Childhood
My childhood was a rocky one. I was born in Röcken bei Lützen, Prussia to my parents Karl and Franziska Nietzsche who named me after the then Prussian king, Friedrich Wilhelm IV. When I was 5 years old though, my father died from a serious brain ailment and six months later my younger brother passed away too.
Education

I attended the University of Bonn in 1864 as a theology and philology ( which is the interpretation of classical and biblical texts) and soon became more attracted to philology. I later shifted to the University of Leipzig in 1865 and it was then, when I discovered Schopenhauer's The World as Will and Determination which ended my Christian beliefs. At the age of 24, I  got the job of a professor at the University of Basel in the Classical Philology faculty. Pretty impressive, right?

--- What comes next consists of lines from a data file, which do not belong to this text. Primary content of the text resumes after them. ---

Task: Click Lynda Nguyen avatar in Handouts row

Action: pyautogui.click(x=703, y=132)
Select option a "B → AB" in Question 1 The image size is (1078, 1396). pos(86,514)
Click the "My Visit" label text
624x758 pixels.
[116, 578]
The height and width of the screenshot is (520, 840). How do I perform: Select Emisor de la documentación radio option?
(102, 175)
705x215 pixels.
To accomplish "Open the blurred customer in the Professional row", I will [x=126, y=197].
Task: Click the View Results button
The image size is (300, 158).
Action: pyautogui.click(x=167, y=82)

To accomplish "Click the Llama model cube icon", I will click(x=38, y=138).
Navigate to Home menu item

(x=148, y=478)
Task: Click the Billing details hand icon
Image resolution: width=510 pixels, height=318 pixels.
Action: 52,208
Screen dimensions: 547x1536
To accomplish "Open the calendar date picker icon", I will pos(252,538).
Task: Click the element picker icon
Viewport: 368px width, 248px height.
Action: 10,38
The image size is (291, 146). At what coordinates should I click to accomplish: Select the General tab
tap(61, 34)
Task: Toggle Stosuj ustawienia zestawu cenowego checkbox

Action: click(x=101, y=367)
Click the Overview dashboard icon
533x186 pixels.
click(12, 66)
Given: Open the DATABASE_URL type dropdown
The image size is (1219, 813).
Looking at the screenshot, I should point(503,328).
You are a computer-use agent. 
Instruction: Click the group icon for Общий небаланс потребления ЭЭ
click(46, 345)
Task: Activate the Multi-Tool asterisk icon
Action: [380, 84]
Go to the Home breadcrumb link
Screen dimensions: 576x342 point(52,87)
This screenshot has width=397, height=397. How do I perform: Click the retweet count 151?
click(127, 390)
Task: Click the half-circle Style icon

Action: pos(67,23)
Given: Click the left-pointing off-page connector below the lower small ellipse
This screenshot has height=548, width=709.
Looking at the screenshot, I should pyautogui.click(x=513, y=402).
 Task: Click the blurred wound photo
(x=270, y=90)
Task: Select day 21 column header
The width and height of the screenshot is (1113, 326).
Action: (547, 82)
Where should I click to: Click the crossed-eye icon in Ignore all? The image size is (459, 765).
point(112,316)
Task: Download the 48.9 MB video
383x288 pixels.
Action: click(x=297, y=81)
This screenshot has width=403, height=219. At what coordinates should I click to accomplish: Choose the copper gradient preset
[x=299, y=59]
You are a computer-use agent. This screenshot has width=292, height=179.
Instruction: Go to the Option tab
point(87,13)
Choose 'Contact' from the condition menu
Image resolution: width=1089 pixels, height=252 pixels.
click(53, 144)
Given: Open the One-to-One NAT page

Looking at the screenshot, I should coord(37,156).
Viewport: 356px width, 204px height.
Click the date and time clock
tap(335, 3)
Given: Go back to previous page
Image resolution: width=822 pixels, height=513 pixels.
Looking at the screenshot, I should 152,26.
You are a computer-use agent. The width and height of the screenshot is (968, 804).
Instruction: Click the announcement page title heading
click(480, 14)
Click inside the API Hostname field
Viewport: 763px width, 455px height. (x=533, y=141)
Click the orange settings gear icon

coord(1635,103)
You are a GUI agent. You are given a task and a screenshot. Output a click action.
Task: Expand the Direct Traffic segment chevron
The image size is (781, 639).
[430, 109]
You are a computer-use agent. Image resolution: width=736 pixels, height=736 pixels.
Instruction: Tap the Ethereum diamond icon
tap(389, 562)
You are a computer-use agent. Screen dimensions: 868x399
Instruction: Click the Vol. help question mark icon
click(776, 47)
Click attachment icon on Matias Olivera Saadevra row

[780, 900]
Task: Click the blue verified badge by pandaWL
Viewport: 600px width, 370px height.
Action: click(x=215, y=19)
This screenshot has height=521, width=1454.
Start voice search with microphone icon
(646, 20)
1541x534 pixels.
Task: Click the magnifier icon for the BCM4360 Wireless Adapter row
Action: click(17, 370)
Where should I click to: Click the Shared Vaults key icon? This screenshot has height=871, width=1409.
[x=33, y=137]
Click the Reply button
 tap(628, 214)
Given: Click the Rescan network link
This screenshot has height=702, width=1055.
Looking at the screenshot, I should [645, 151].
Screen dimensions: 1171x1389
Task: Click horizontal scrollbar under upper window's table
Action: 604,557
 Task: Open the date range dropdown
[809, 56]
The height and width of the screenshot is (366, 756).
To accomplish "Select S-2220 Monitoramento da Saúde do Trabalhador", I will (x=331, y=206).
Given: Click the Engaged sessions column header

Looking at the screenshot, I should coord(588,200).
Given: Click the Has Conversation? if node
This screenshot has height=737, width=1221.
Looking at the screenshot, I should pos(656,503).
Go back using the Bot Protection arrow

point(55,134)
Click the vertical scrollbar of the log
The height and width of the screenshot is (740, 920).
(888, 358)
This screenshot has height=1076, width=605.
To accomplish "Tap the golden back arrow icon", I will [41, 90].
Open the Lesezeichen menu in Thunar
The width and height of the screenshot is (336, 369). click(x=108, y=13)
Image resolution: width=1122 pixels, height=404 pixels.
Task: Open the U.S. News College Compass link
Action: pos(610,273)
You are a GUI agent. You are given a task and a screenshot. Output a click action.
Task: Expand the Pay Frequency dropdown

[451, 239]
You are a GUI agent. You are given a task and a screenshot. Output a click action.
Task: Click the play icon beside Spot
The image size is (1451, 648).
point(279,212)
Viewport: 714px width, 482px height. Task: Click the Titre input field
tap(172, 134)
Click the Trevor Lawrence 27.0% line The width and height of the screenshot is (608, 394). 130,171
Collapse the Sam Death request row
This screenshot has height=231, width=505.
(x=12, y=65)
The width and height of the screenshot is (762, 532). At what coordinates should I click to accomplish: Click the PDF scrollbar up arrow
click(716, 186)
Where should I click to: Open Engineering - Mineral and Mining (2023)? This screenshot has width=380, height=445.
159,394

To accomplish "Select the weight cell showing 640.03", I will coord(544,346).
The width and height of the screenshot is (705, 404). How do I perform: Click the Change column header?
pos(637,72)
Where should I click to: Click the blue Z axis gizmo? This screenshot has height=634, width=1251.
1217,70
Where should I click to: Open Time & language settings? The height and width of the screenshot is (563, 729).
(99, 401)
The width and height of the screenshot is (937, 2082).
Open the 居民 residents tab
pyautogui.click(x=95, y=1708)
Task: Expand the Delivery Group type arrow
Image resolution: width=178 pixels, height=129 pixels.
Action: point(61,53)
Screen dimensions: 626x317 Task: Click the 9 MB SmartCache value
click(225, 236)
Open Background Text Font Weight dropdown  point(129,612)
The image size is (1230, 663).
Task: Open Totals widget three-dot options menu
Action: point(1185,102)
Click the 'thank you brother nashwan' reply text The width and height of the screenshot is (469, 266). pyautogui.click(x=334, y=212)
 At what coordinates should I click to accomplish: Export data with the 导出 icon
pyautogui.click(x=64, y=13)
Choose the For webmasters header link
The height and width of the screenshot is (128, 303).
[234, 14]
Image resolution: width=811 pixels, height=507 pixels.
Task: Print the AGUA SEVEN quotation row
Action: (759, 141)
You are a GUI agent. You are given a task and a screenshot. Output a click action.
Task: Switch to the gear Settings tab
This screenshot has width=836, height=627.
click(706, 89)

The Life and Works of Friedrich Nietzsche
Literary Works

In 1872, I published my first book 'The Birth of Tragedy' which was highly criticized by Mollendorff (who was one of Germany's leading philologists then). Unfazed by these criticisms I still went on and wrote 'Unfashionable Observation' (1873-76), Human All to Human (1878) and Daybreak: Reflections on Moral Prejudices (1881). The latter contained  the seeds of my famous ideology 'will to power'. My book 'The Gay Science' (1882) set forth my famous existential idea that 'God is Dead'. By far the most famous work that I have written 'Thus Spoke Zarathustra' is antagonistic to the Judeo-Christian view and is written in metaphors and parables. This book brings reference to the Doctrine of Recurrence (where only the healthiest can love life in its entirety).  Among my final writings, 'The Case of Wagner' (1888) and 'The Antichrist' (1888) are more notable as in the former, I criticized my long time friend Wagner for his Anti-Semitic views while in the latter I showed pure disgust for the Catholic values that corrupted the Roman society.        
Death
This is the last segment to my tragic story. In 1889, I had a mental breakdown when I saw a horse being mistreated. This breakdown left me invalid till my death on 25th August 1900. Doctors told me that I was insane but I strongly refuse to believe it.
 “Nihilism is . . . not only the belief that everything deserves to perish; but one actually puts one’s shoulder to the plough; one destroys” 

(Will to Power)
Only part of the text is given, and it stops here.